トスカ

2002/06/10 東京日仏学院エスパスイマージュ
プッチーニの名作オペラをブノワ・ジャコが映画化。
主演はA・ゲオルギューとR・アラーニャの夫婦歌手。by K. Hattori

 プッチーニの有名な同名歌劇を、フランスの映画監督ブノワ・ジャコが映画化したもの。プロデューサーのダニエル・トスカン・デュ・プランティエは、これまでにも『ドン・ジョヴァンニ』『パルジファル』『カルメン』などを製作している人物。出演はヒロインのトスカ役にアンジェラ・ゲオルギュー(ソプラノ)、恋人の画家カヴァラドッシを演じるのはロベルト・アラーニャ(テノール)、トスカに横恋慕する警視総監スカルピアにルッジェーロ・ライモンディ(バス・バリトン)。指揮はアントニオ・パッパーノ。

 物語の舞台は1800年のローマ。ナポレオン軍との戦いや独立運動の台頭で政情は不安定だが、カヴァラドッシとトスカのカップルにとって政治は遠い世界の話だった。だがカヴァラドッシが政治犯として追われる旧友を匿ったことから、警視総監スカルピアは彼を逮捕し拷問責めにする。スカルピアはトスカに対して、恋人を助けたければその代償はお前の体だと迫る。恋人を助けたいが、かといってスカルピアの言葉通りにすれば恋人を裏切ることになるというジレンマに苦しむトスカは、そばにあったナイフでスカルピアを刺し殺し、彼の手から逃走のための通行証を取り上げて牢獄に向かうが……。

提示資料
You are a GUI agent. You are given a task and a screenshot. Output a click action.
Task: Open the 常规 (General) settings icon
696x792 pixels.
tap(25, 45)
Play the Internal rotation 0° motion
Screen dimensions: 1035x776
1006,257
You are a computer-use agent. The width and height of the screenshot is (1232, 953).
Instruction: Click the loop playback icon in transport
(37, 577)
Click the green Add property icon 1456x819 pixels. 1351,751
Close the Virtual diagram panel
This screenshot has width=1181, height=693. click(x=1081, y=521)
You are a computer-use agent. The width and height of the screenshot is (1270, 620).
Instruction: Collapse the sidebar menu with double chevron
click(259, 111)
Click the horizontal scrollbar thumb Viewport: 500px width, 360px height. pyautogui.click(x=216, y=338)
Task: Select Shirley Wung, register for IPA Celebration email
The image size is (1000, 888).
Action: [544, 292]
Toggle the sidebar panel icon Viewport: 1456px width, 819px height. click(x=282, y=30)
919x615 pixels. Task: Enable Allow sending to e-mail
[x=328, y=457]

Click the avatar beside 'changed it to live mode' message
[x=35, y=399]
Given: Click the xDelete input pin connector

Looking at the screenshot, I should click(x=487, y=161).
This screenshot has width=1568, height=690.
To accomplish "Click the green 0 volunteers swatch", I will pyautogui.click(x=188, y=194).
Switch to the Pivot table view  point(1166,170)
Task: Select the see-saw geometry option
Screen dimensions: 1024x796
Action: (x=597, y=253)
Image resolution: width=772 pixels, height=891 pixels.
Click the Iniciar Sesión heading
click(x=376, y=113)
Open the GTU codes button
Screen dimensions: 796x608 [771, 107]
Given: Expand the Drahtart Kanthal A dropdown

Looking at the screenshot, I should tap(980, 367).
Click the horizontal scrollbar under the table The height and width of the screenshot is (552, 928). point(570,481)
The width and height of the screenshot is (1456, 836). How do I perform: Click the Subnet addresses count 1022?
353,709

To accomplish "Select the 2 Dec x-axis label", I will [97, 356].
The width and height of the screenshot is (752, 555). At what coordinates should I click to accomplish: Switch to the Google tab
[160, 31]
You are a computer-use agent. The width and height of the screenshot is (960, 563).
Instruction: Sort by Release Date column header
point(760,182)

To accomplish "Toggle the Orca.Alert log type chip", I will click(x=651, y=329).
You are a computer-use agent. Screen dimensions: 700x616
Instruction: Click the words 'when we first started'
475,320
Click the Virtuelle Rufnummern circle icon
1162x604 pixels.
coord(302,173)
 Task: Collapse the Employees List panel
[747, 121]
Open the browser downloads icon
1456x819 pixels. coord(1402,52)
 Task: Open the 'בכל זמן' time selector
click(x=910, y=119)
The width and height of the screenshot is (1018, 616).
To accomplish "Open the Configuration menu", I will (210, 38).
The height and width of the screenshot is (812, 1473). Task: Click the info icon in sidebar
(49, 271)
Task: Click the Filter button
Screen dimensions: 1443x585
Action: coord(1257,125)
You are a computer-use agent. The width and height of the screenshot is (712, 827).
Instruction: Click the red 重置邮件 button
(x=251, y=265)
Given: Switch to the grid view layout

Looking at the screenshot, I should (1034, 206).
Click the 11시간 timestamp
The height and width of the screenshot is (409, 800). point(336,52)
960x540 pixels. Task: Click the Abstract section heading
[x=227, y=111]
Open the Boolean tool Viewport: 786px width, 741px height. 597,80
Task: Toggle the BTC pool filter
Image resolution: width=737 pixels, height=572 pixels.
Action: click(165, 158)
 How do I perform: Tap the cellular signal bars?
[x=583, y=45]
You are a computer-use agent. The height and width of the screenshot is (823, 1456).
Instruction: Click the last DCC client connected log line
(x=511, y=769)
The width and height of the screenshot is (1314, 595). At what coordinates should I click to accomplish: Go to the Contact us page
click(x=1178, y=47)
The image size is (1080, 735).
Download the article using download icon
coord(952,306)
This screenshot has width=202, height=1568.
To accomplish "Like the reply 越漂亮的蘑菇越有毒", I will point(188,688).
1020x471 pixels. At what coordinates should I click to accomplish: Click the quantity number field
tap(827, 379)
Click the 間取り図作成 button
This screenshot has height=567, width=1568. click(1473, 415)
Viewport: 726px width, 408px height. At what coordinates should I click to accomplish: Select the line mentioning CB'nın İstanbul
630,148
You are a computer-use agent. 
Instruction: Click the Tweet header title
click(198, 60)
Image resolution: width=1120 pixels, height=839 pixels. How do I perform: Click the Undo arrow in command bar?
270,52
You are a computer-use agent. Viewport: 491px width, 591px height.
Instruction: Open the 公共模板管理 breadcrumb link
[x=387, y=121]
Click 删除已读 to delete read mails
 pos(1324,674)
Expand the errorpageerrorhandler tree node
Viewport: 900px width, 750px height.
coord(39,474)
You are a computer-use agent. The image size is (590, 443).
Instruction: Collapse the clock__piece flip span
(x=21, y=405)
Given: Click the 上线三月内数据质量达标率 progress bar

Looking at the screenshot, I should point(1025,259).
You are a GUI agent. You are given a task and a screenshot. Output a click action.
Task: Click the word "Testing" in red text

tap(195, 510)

課題 A
映画『トスカ』の紹介文のうち、「2002/06/10 東京日仏学院エスパスイマージュ」を含む語句で始まり「り上げて牢獄に向かうが……。」で終わる部分を、一字一句変えずに書き写しなさい。
課題 B
映画『トスカ』の紹介文をもとに、次の問いに答えなさい。
(i) この作品で指揮を務めたのは誰か。
(ii) 物語の舞台はいつの、どの都市か。
(iii) トスカは何を使ってスカルピアを刺し殺したか。

解答 A
2002/06/10 東京日仏学院エスパスイマージュ
プッチーニの名作オペラをブノワ・ジャコが映画化。
主演はA・ゲオルギューとR・アラーニャの夫婦歌手。by K. Hattori

 プッチーニの有名な同名歌劇を、フランスの映画監督ブノワ・ジャコが映画化したもの。プロデューサーのダニエル・トスカン・デュ・プランティエは、これまでにも『ドン・ジョヴァンニ』『パルジファル』『カルメン』などを製作している人物。出演はヒロインのトスカ役にアンジェラ・ゲオルギュー(ソプラノ)、恋人の画家カヴァラドッシを演じるのはロベルト・アラーニャ(テノール)、トスカに横恋慕する警視総監スカルピアにルッジェーロ・ライモンディ(バス・バリトン)。指揮はアントニオ・パッパーノ。

 物語の舞台は1800年のローマ。ナポレオン軍との戦いや独立運動の台頭で政情は不安定だが、カヴァラドッシとトスカのカップルにとって政治は遠い世界の話だった。だがカヴァラドッシが政治犯として追われる旧友を匿ったことから、警視総監スカルピアは彼を逮捕し拷問責めにする。スカルピアはトスカに対して、恋人を助けたければその代償はお前の体だと迫る。恋人を助けたいが、かといってスカルピアの言葉通りにすれば恋人を裏切ることになるというジレンマに苦しむトスカは、そばにあったナイフでスカルピアを刺し殺し、彼の手から逃走のための通行証を取り上げて牢獄に向かうが……。

解答 B
(i) アントニオ・パッパーノである。
(ii) 1800年のローマである。
(iii) そばにあったナイフを使った。